Under Pressure

Apparently these two were arguing over the correct tyre pressure

How many of us have done the old thumb test on our tyres before a ride, or even better (or so we may think) have got the track pump out and pumped up those tyres to 110 – 120 Psi before venturing out for the morning ride.  Have you ever found yourself looking for new tyres and getting the 700×22 because the thinner tyres will go faster?

That’s what I have been doing, and I found out that this may be the wrong thing to do.  I was recently looking for wheels on an overseas site and a friend pointed me to some tyres.  Someone had done a review of the tyres and pointed to an interesting article that suggested we should not be pumping our tyres up so much, well at least we should not be having the same pressure in the front as the back. There was also the suggestion that those bigger guys (yeah at 85kg I qualify) should be riding wider tyres.

The article suggests that we (road cyclists) should look at what weight is carried at each tyre and adjust our pressure and tyre size to suit. An 80kg rider might be better off riding on 700×25 rather than 700×23 as there is less pressure required in the larger tyre to prevent excess tyre drop. So rather than having to pump up the tyre to 130psi to avoid a greater than 15% tyre drop, you only need to pump it to 100psi.

This assumes that the manufactures of tyres have what is called a recommended tyre drop percentage of 15%.  That is that when inflated and the weight of the rider on the bike is applied, the rims should only move towards the ground, due to compression of the tyre, by a margin of 15%. I have asked a few tyre companies (Vittoria and Continental) whether they actually have a recommended tyre drop percentage and Vittoria have suggested the following table from their most recent catalogue for pressure, but not tyre drop. (I am trying to clarify further with Vittoria and will update when I know.)



Source – Vittoria

This table suggests that for differing compounds (tpi) you have different pressures both front and back, supporting the premise made regarding tyre drop.  TPI (Threads Per Inch) is described as

“Lower TPI tyres have thicker cloth and the gaps between the threads are bigger. These take on more rubber as the tyre is made, making a heavier tyre but with sturdy, abrasion resistant sidewalls. A low TPI count is good for a downhill tyre.

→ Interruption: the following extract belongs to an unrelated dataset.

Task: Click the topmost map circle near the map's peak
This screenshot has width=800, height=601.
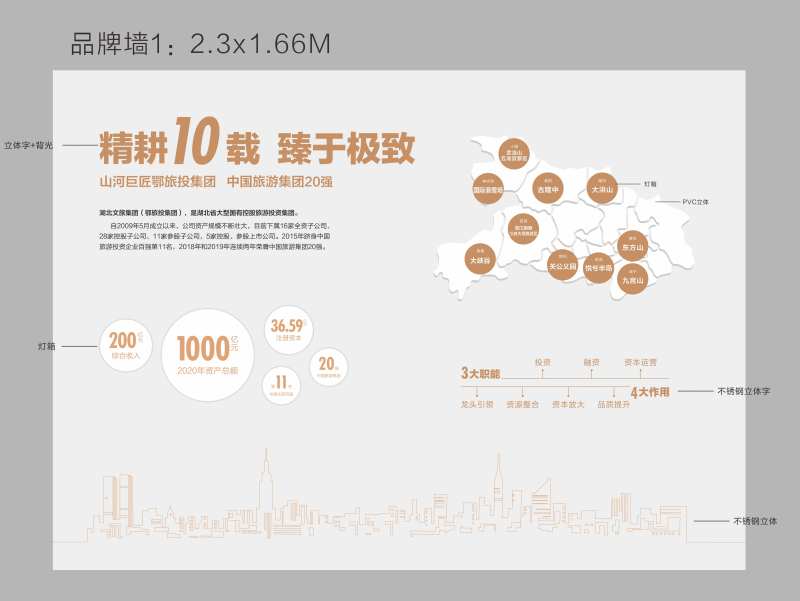Action: pyautogui.click(x=513, y=153)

Higher TPI tyres take less rubber to fill the gaps so give a lighter tyre with lower rolling resistance as a result of having more flexible (thinner) sidewalls. Also the smaller gaps between the threads make it harder for a thorn to penetrate the casing. For racing, touring, or any performance oriented tyre, a high TPI count is good.”

Source – http://www.moruyabicycles.com.au/contents/en-uk/d713.html

Vittoria also go on to suggest the following when determining the correct tyre pressure to run. They suggest to use a small criterium style circuit with varying types of corners.  Start with the above pressures and each lap lower the pressure by 5psi until you start to feel the tyre “wallow”. This presure will be your low pressure point. Start again from the recommended and raise your tyre pressure each lap by 5psi until you start to bounce or skip across the surface.  This is your high pressure point.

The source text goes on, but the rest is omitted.